Determine which lines of the records include the word "point", and copy them.

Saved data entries
Content starts
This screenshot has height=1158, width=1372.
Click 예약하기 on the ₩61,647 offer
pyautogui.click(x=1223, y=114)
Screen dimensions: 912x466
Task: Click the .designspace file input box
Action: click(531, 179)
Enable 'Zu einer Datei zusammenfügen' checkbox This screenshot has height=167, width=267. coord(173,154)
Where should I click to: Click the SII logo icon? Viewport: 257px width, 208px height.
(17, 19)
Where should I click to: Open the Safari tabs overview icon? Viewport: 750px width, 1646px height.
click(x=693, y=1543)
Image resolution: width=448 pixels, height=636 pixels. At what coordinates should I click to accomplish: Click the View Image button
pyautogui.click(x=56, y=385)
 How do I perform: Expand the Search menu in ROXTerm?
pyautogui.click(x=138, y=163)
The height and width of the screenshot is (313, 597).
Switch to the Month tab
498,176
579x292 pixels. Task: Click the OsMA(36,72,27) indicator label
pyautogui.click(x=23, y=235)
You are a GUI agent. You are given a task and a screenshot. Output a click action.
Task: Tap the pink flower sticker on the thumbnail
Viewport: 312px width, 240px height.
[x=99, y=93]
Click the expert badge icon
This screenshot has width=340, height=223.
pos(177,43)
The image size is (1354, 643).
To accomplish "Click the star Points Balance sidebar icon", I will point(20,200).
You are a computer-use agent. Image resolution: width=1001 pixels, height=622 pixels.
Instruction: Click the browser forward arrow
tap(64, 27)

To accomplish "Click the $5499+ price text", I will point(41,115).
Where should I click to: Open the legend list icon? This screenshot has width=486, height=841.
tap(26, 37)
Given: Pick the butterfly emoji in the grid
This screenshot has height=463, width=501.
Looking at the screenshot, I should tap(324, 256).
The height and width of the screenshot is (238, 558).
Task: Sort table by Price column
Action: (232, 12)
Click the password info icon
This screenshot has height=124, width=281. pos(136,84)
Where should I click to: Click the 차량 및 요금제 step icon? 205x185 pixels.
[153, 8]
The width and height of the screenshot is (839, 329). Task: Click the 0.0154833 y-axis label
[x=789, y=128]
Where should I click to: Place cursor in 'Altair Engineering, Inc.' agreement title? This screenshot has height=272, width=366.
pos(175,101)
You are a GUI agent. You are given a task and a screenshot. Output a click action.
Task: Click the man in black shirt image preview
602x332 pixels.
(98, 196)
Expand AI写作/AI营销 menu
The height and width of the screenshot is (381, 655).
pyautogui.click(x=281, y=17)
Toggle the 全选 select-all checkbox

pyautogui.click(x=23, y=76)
Content ends
Task response -
To accomplish "Click the star Points Balance sidebar icon", I will point(20,200).
To accomplish "Click the $5499+ price text", I will point(41,115).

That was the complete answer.